**Texto proporcionado**:
══════════

ROSAS, EL GIBELINO

Lic. Marcos Ghio

Centro de Estudios Evolianos - Abril 1996

 

Mucho se ha escrito sobre la figura insigne de quien fuera el gran hacedor de la integridad nacional de la Argentina, el Brigadier don Juan Manuel de Rosas. Sin embargo, hay un acontecimiento de su historia que no ha sido tratado adecuadamente ni con la suficiente amplitud, cuando no soslayado y disminuido en su importancia, a pesar de su enorme trascendencia, en razón del tema para muchos urticante del que se trataba. Ello ha sido lo referente a la relación que tuviera Rosas con la Compañía de Jesús durante su gobierno.

 

Al respecto recordemos brevemente los hechos. En 1836, cuando se hallaba en la plenitud del poder y cuando había concentrado sobre sí funciones dictatoriales, Rosas invitó a la Compañía a regresar al país luego de su anterior expulsión que se remontaba a la época colonial, en 1767. Ello se habría debido a que el Restaurador, quien se encontraba en ese entonces en una dura batalla en contra de la modernidad, representada a nivel intelectual por el sector rivadaviano e iluminista, componente del partido unitario, trataba de contraponerle la acción organizada del catolicismo tradicional. Los jesuitas gozaban en el mundo de entonces de un gran prestigio intelectual y educativo, siendo reputado su método, el de la RatioStudiorum, como de un elevadísimo y muy eficaz nivel. Fue así, como desde su retorno a la Argentina, se le brindó a la Compañía en muy alto crédito, otorgándole los mejores edificios y mobiliarios escolares de los que se disponía.

 

Sin embargo, a pesar de las excelencias mencionadas, y no obstante el buen desempeño educativo que los mismos demostraban, al poco tiempo de su retorno comenzaron a gestarse duros conflictos con el Restaurador. Los mismos se debieron fundamentalmente a que tal Orden, en razón de los principios por los que se regía, no quería aceptar ciertas obligaciones que se exigían en ese entonces al clero secular en el ejercicio de sus funciones. Por ejemplo se sentía reacia en aceptar que en los sermones religiosos se indicara la necesidad de que todos los fieles adhirieran a la Santa Causa Federal. Pero hubo un hecho que agudizó aun más las diferencias y fue cuando se impuso que la imagen de Rosas e incluso la de su esposa, doña Encarnación Ezcurra, tuviesen que ser ubicadas en los altares de las Iglesias en forma obligatoria y fuesen veneradas por las multitudes como si se tratase de seres de naturaleza sagrada, asimilables a los más grandes santos de la religión y se exigiese a su vez del clero que les rindiera reverencia y que las incluyera en las mismas actividades litúrgicas. Ello chocaba sobremanera con las normas de la Compañía, para la cual el poder político era una institución tan sólo de carácter temporal y carecía consecuentemente, en todos sus miembros, de atributos espirituales y de sacralidad, siendo ello una dimensión y prerrogativa atribuida exclusivamente a la Iglesia.

══════════

**Filas del conjunto de datos**:

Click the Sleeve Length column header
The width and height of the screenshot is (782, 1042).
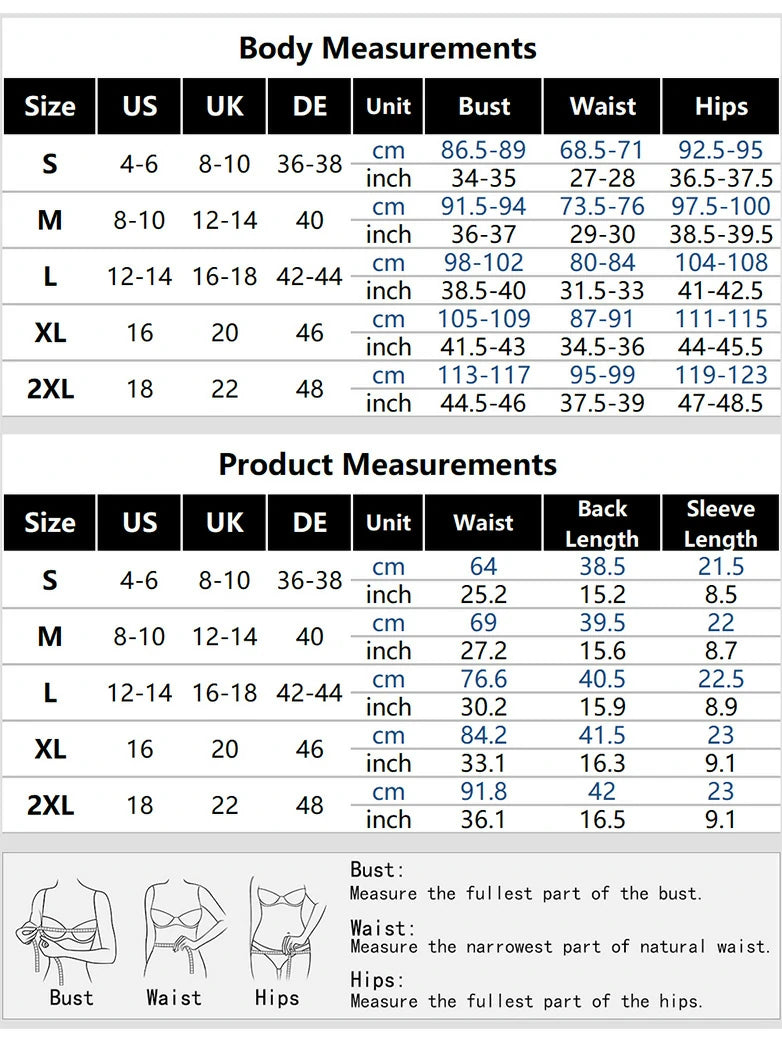[720, 523]
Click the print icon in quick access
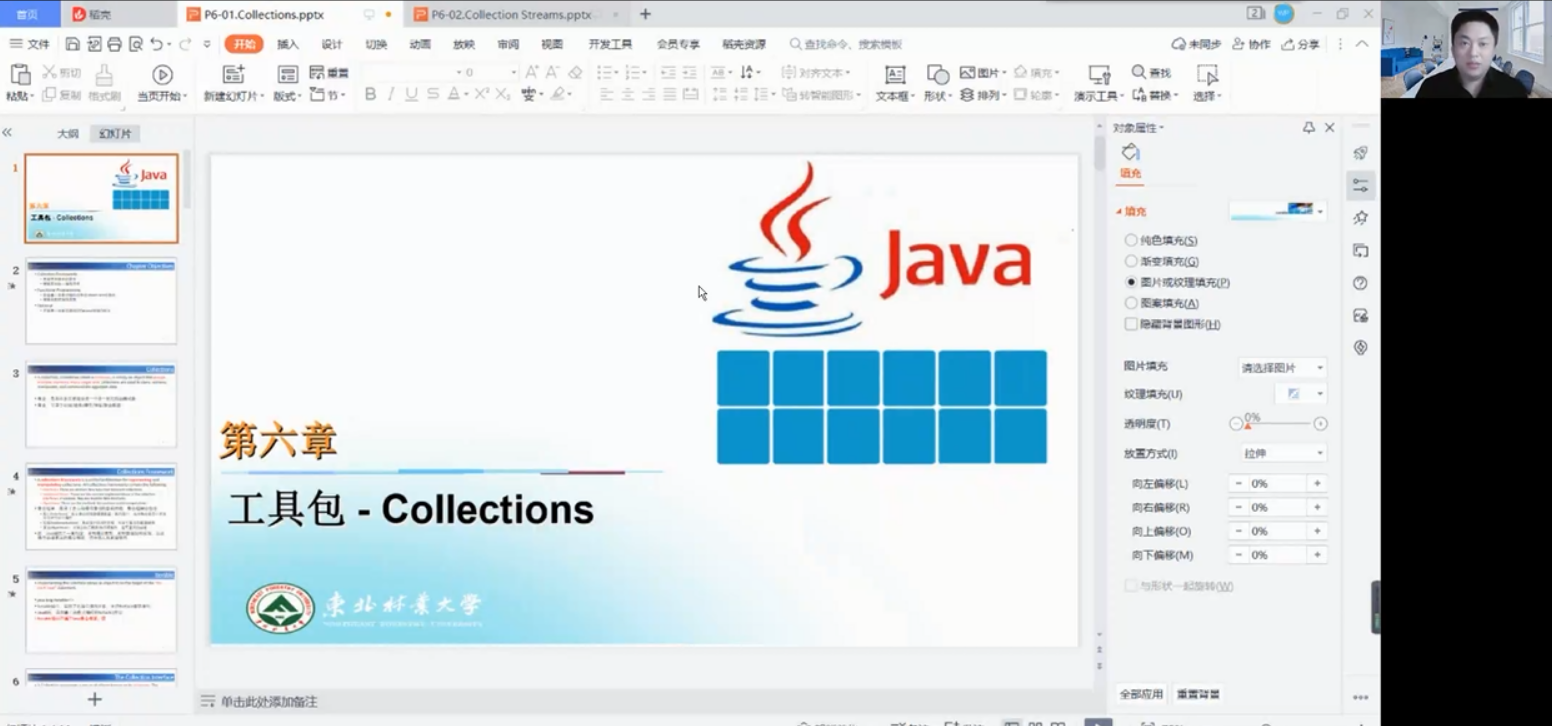The width and height of the screenshot is (1552, 726). 115,44
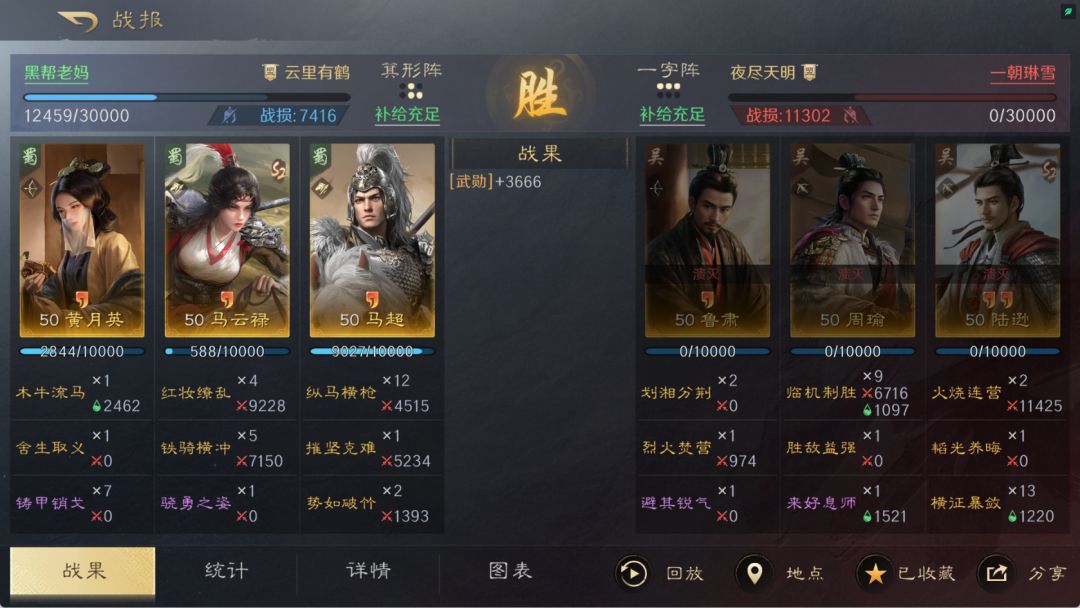Image resolution: width=1080 pixels, height=608 pixels.
Task: Switch to the 统计 tab
Action: pos(226,571)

══════════

**Tarea escrita 1**:
Según el texto sobre Rosas y los jesuitas, ¿en qué año invitó Rosas a la Compañía de Jesús a regresar al país?
**Tarea escrita 2**:
Por favor, resume en menos palabras el párrafo del texto sobre Rosas y los jesuitas que empieza con «Al respecto recordemos brevemente los hechos», conservando sus datos principales.
Responde basándote únicamente en el texto sobre Rosas y los jesuitas.

**Resultado del ejercicio 1**:
En 1836.

**Resultado del ejercicio 2**:
En 1836, en la plenitud de su poder y con funciones dictatoriales, Rosas invitó a la Compañía de Jesús a volver al país, del que había sido expulsada en 1767. Lo habría hecho para oponer el catolicismo tradicional organizado a la modernidad, representada intelectualmente por el sector rivadaviano e iluminista del partido unitario. Los jesuitas gozaban de gran prestigio intelectual y educativo por su método de enseñanza. A su regreso recibieron los mejores edificios y mobiliarios escolares disponibles.